In the early autumn of 2020, social media users critical of the movement for racial justice known as Black Lives Matter (BLM) began posting links to a website, BLMManifesto.com, that claimed to feature the BLM manifesto.
“Everyone should be deeply concerned,” one Facebook user wrote in a group dedicated to opposing Michigan’s Democratic Gov. Gretchen Whitmer. “If you have not read the manifesto of BLM, you need to. This is what our governor is supporting.” Another user replied: “Oh my, it is an eye opening read! To think this [crap] is supported by Democrats. Nov. 3 head to your physical polling place …”
On Aug. 5, 2020, another Facebook user posted a link to the website, adding “If you take the time to read it, the violations of the US Constitution are blatant,” to which someone else replied: “This [manifesto] looks more like it’s coming from the Islamic [Muslim] terrorists trying to impose their sharia law [on] all the Americans…”
BLMManifesto.com features a black, white, and yellow color scheme, with a raised fist symbol — which has been used as a symbol of “unity and solidarity“, the BLM movement, and as a symbol of “Black power” — displayed prominently on the homepage, along with the following description:
“THE MANIFESTO OF OUR STRUGGLE
“AFRICAN BROTHERS AND SISTERS! HERE IS THE PROGRAM OF A REAL BLACK MOVEMENT. IT IS TIME FOR A REVOLUTION THAT IS NON-DOGMATIC, INNOVATIVE AND AGAINST PREJUDICE.”

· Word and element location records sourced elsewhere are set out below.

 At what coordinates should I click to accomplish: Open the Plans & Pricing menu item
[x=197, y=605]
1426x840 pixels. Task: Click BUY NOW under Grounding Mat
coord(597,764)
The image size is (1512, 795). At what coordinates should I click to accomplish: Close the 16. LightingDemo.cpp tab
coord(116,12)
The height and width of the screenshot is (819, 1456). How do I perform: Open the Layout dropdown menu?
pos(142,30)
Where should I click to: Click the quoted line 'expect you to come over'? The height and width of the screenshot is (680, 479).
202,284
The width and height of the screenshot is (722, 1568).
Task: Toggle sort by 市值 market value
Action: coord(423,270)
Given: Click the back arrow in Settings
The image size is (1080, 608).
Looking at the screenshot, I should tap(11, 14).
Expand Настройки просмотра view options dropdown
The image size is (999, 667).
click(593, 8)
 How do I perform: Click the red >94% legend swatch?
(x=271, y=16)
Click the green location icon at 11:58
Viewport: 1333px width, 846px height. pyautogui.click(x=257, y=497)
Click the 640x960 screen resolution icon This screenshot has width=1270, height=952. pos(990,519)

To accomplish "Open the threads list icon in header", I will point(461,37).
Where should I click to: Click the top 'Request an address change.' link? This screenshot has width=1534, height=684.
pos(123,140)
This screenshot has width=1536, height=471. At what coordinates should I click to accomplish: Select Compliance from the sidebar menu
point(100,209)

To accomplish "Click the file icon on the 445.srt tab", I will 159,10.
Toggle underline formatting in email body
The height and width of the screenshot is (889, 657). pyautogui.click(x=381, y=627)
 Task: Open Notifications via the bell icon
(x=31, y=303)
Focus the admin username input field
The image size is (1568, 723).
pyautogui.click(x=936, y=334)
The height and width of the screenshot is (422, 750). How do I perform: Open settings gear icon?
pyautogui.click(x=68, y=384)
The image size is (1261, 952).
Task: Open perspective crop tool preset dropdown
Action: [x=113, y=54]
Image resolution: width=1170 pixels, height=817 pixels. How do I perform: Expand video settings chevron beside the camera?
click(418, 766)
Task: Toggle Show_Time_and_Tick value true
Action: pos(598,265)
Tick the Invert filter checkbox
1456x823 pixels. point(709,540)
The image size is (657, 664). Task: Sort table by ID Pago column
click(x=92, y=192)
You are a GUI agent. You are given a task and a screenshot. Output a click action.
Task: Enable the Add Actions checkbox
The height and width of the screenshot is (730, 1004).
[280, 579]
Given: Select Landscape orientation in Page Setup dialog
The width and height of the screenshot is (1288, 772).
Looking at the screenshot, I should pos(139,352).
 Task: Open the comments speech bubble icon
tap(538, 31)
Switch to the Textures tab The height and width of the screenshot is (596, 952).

The manifesto itself is broken into four sections, each addressing different varieties of “injustice.” Each section comes with an awkwardly phrased heading: “For the political injustice: we demand …”, “for the racial injustice: we demand …” and so on. The manifesto, such as it is, can be read in full here.
Some of its more eye-catching proposals include: abolishing the legislative and judicial branches of government; giving full voting rights and eligibility to hold office to immigrants living in the U.S. illegally; nationalization of all transport industries; reduction of the retirement age to 55 years; nationalization of weapons and ammunitions manufacturing; the seizure and redistribution of taxes, profits from military contracts, and assets owned by religious institutions, as reparations to the descendants of slaves and to indigenous Americans.
Far from being an authentic set of proposals associated with the BLM movement, the text was actually almost entirely taken from the Fascist Manifesto of 1919, and tweaked in order to give the appearance of relating to racial injustice. The following graphics show each section of the fake “BLM Manifesto” side-by-side with the corresponding section from “The Manifesto of the Italian Fasci of Combat,” published in Mussolini’s “Il Popolo d’Italia” newspaper, in June 1919:
It’s not clear who created BLMManifesto.com, or what the motivations were in doing so. The site was first registered in June 2020, and an associated Twitter account was created in July 2020. It has so far published only two tweets. In one, on July 25, the author claimed that the manifesto had been “founded within the CHOP [Capitol Hill Organized Protest] in Seattle.” In the second tweet, on Aug. 1, the author tagged two antifascist groups and encouraged protesters against racial injustice and police brutality in Portland, Oregon, writing:
“In regards to the recent withdrawal of federal agents in [Portland], comrades DO NOT STOP FIGHTING! Continue the fight, keep winning! White supremacy cannot be voted out! An equal society cannot be voted in! We can only make the future we want with our own hands.”
The fact that the website and Twitter account were both created during the summer of 2020, a period of escalating tensions and widespread protests over racial injustice and police brutality, combined with the earnestness of @BLMManifesto’s tweets, suggest that the project is a serious one, intended to damage the wider BLM movement by falsely linking it with policy proposals that are adapted from the manifesto of Mussolini’s fascists.
However, it’s also possible that BLMManifesto.com is an elaborate act of trolling, a prank, or some kind of experiment. Either way, it’s already being used as ammunition in social media debates over the movement against racial injustice and police brutality, and as part of the broader electoral battle in 2020.